Based on WiFi.h from Ardiono WiFi shield library.
Copyright (c) 2011-2014 Arduino. All right reserved.
Modified by Ivan Grokhotkov, December 2014
This library is free software; you can redistribute it and/or
modify it under the terms of the GNU Lesser General Public
License as published by the Free Software Foundation; either
version 2.1 of the License, or (at your option) any later version.
This library is distributed in the hope that it will be useful,
but WITHOUT ANY WARRANTY; without even the implied warranty of
MERCHANTABILITY or FITNESS FOR A PARTICULAR PURPOSE. See the GNU
Lesser General Public License for more details.

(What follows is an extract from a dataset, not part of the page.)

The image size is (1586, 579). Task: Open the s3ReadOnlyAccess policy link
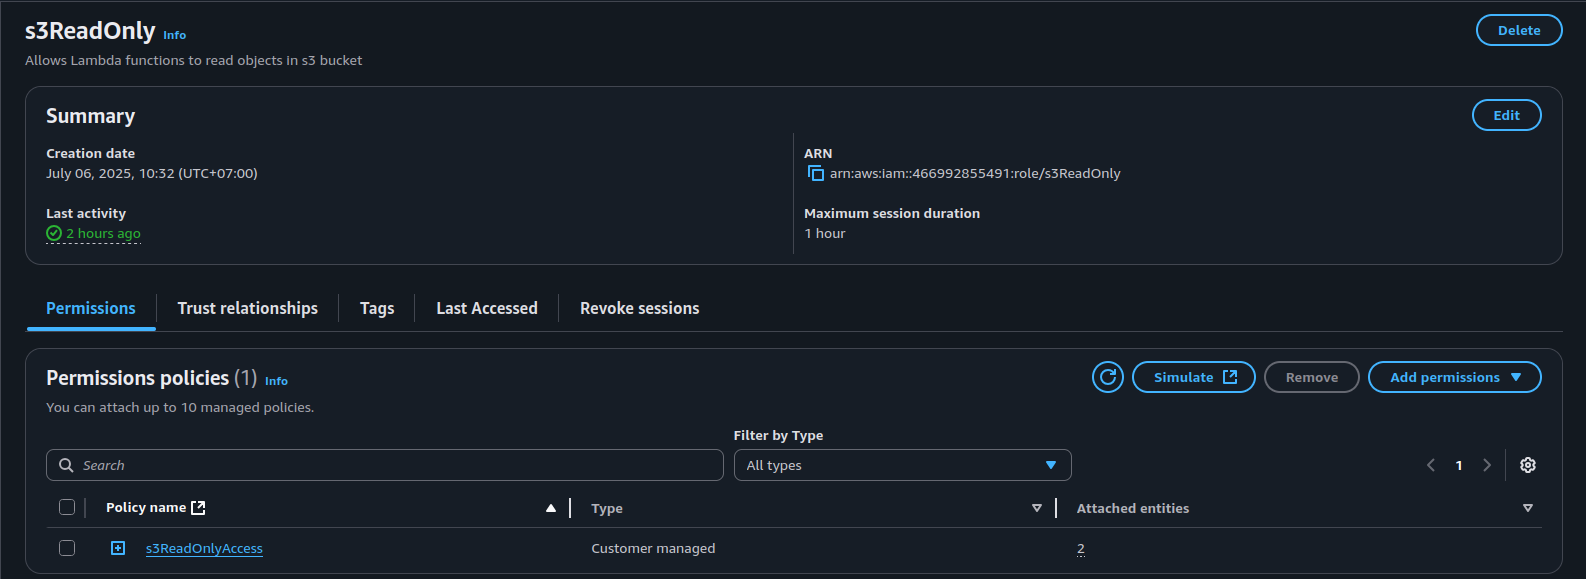[204, 548]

You should have received a copy of the GNU Lesser General Public
License along with this library; if not, write to the Free Software
Foundation, Inc., 51 Franklin St, Fifth Floor, Boston, MA 02110-1301 USA
*/
#ifndef WiFi_h
#define WiFi_h
#include <stdint.h>
extern "C" {
#include "include/wl_definitions.h"
}
#include "IPAddress.h"
#include "WiFiClient.h"
#include "WiFiServer.h"
#include "WiFiClientSecure.h"
#define WIFI_SCAN_RUNNING (-1)
#define WIFI_SCAN_FAILED (-2)
enum WiFiMode { WIFI_OFF = 0, WIFI_STA = 1, WIFI_AP = 2, WIFI_AP_STA = 3 };
class ESP8266WiFiClass
{
public:
ESP8266WiFiClass();
void persistent(bool persistent);
void mode(WiFiMode);
WiFiMode getMode();
/**
* Start Wifi connection
* if passphrase is set the most secure supported mode will be automatically selected
* @param ssid const char* Pointer to the SSID string.
* @param passphrase const char * Optional. Passphrase. Valid characters in a passphrase must be between ASCII 32-126 (decimal).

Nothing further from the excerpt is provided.